#### Document passage:

Last Friday, the Minnesota Daily ran an article about the Asylum Law Project at the University of Minnesota. The headline read, “Law Students Help Illegal Immigrants.” While the main thrust of the article was very pro-immigrant and gave voice to numerous groups involved in immigrant advocacy, the inclusion of the term “illegal” somewhat marred its message. After letters of protest from as near as the East and West Bank and as far as California, the Minnesota Daily Editor-in-Chief Vadim Lavrusik published statement explaining the misunderstanding, reiterating the Daily‘s 2006 commitment to use the term “undocumented,” and the editing of the article.
The Associated Press style book currently prefers “illegal immigrant” over “undocumented worker” or “illegal alien.” While not as bombastic as the latter, “illegal immigrant” still criminalizes people and implies an overgeneralization. For example, the cases the Asylum Law Project worked on were asylum seekers, who are neither legal nor illegal. These people declared to the United States government they were seeking asylum from their home country; as a result, they are kept in detention centers until their case is decided. To dub people like this “illegal” is to hold individuals guilty until proven innocent, a sad digression of American justice. It is sad that the AP style book still persists in continuing a journalistic tradition that perpetuates such divisive and alienating terminology.

#### What the task requires:
For each statement, say yes or no to whether it agrees with the passage about the Minnesota Daily article, and quote the words from the passage that decide it.
1. The headline of the Minnesota Daily article used the word "illegal."
2. The Associated Press style book prefers "undocumented worker" over "illegal immigrant."
3. Asylum seekers are kept in detention centers until their case is decided.
The records after this point have no connection to the passage.

#### Extracted entries:
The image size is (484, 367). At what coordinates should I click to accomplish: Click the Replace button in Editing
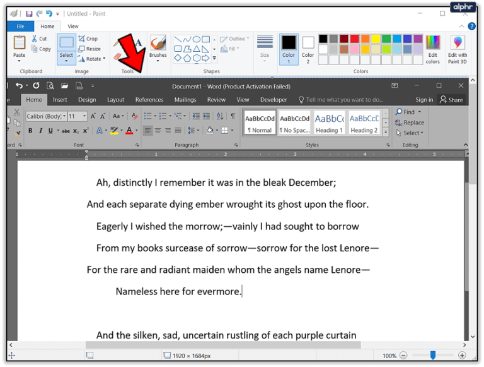coord(410,123)
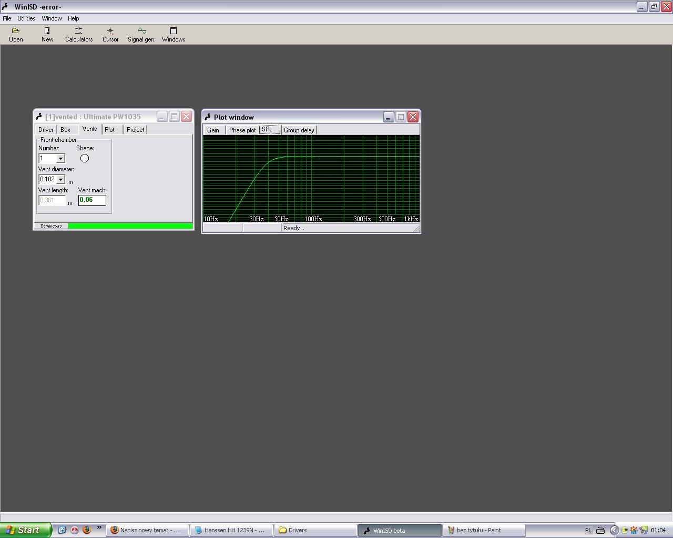
Task: Open Firefox from quick launch
Action: [x=87, y=530]
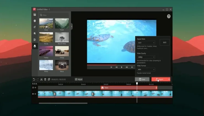Open the transitions sidebar icon
204x116 pixels.
(x=35, y=40)
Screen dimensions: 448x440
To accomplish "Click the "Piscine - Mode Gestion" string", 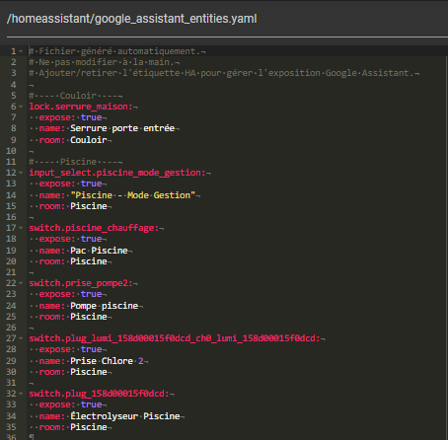I will (x=133, y=195).
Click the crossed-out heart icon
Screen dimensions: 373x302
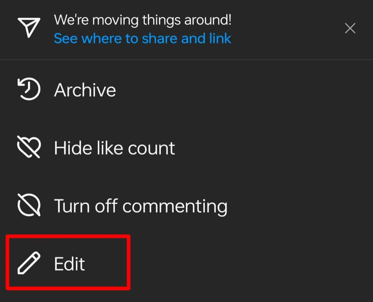point(29,148)
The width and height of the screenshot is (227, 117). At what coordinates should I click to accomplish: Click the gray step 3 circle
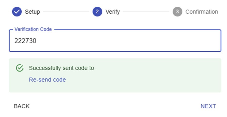(x=177, y=12)
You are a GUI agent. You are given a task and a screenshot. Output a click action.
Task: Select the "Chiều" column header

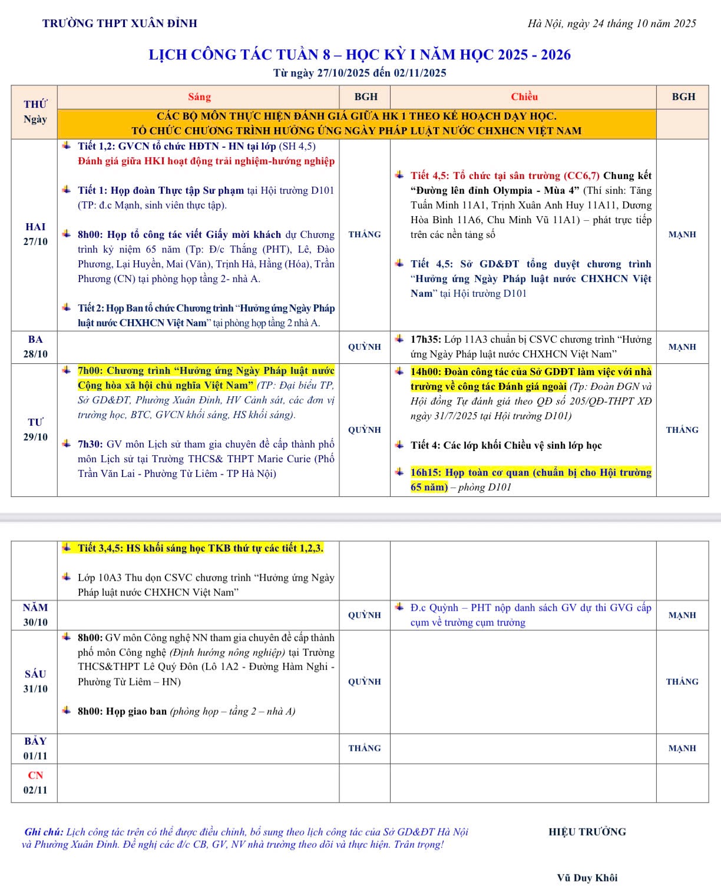tap(524, 97)
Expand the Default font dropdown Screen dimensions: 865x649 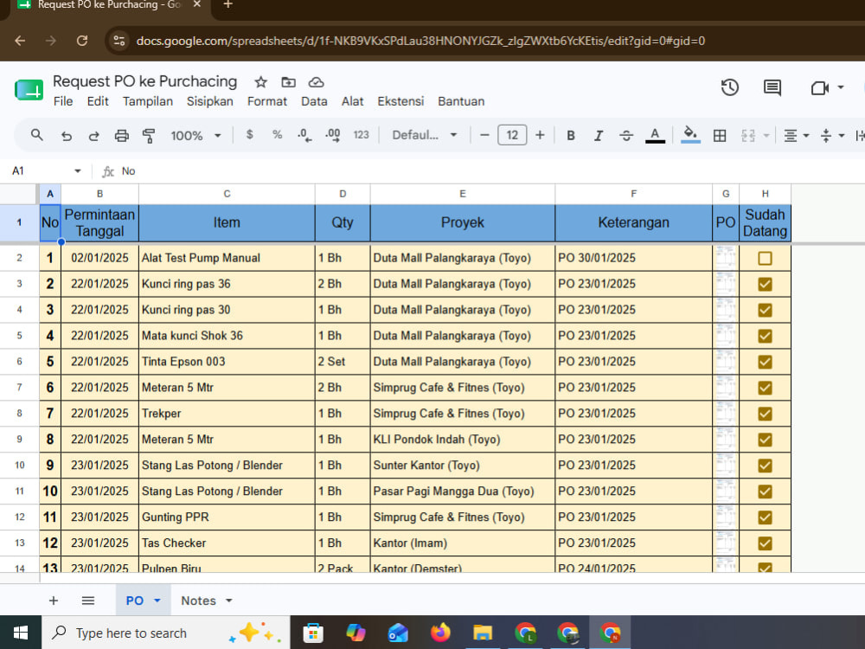[x=424, y=135]
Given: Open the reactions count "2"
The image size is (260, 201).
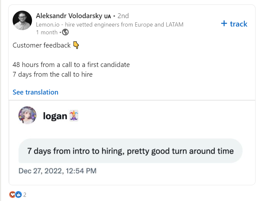Looking at the screenshot, I should (x=25, y=195).
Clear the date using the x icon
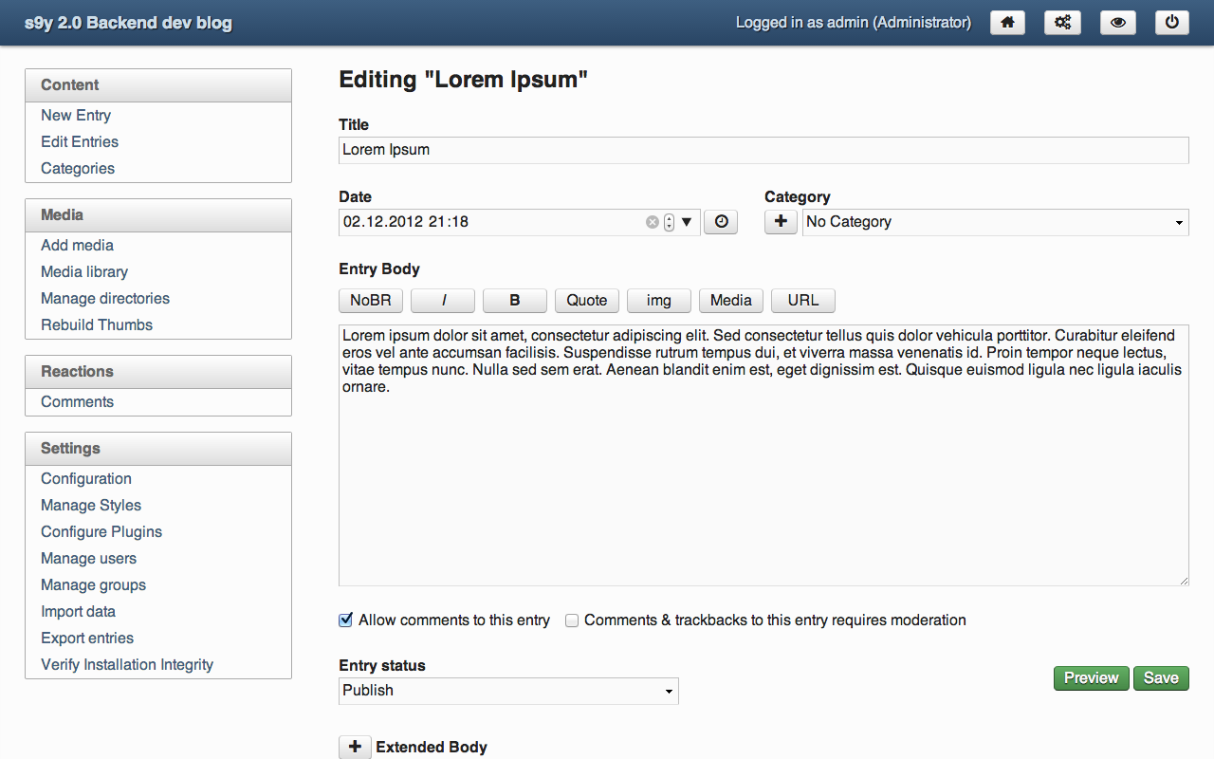 click(x=652, y=222)

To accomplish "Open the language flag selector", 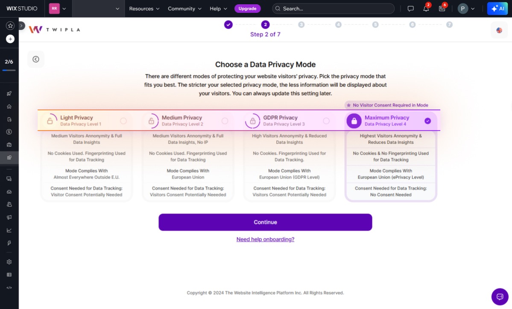I will tap(499, 30).
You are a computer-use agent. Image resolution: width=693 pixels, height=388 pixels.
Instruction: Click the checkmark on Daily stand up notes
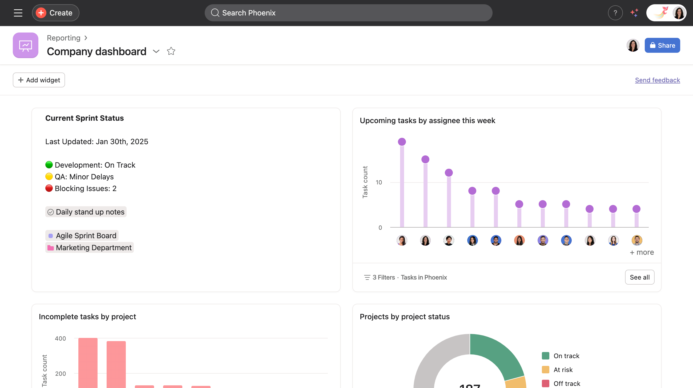[x=51, y=212]
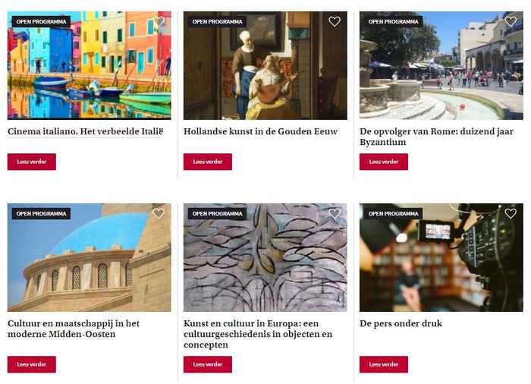Open Lees verder under Kunst en cultuur
The image size is (531, 384).
pyautogui.click(x=208, y=364)
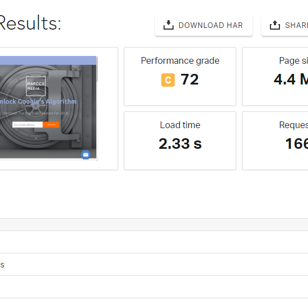This screenshot has height=301, width=308.
Task: Click the Unlock Google's Algorithm headline
Action: point(38,102)
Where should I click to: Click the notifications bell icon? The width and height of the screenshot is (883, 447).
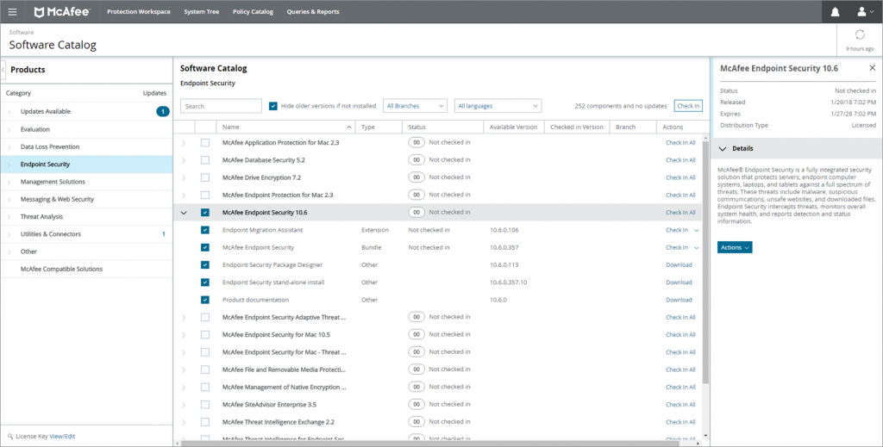(835, 12)
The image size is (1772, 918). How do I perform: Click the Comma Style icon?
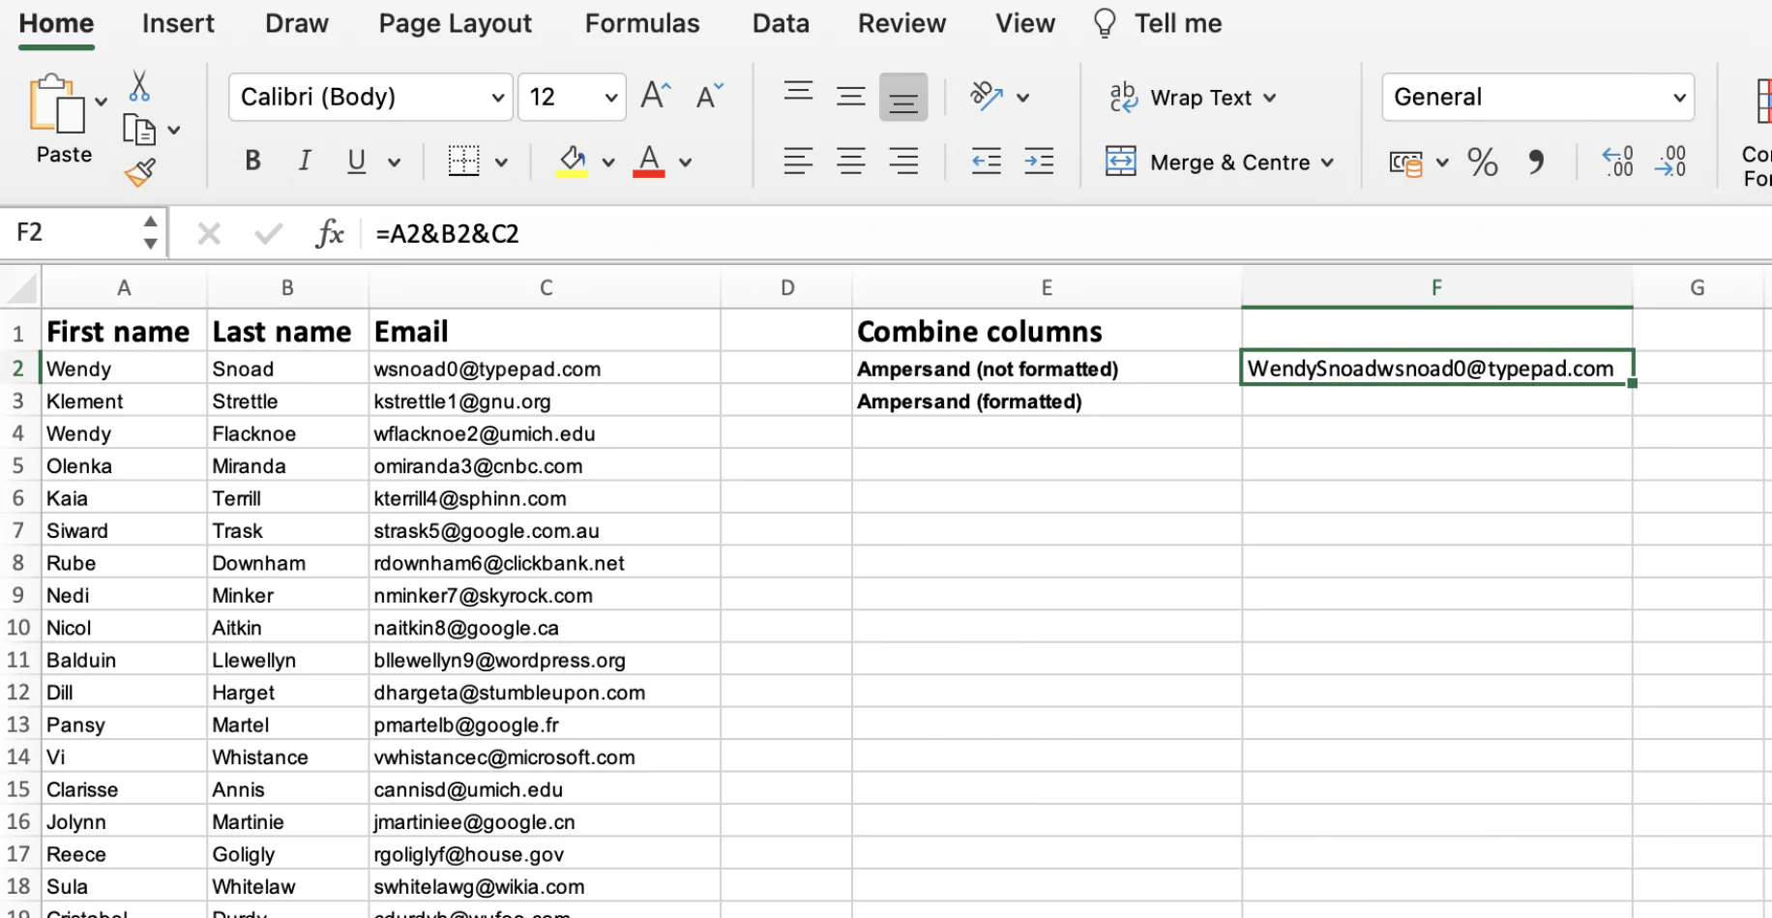tap(1538, 162)
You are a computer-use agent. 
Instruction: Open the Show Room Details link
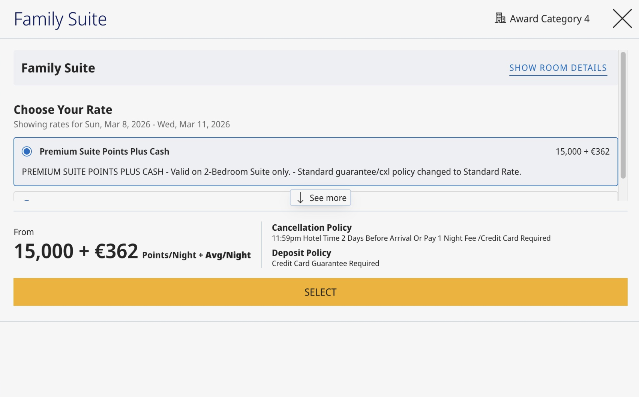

#### Result below:
1. Yes: "The headline read, “Law Students Help Illegal Immigrants.”"
2. No: "The Associated Press style book currently prefers “illegal immigrant” over “undocumented worker” or “illegal alien.”"
3. Yes: "they are kept in detention centers until their case is decided."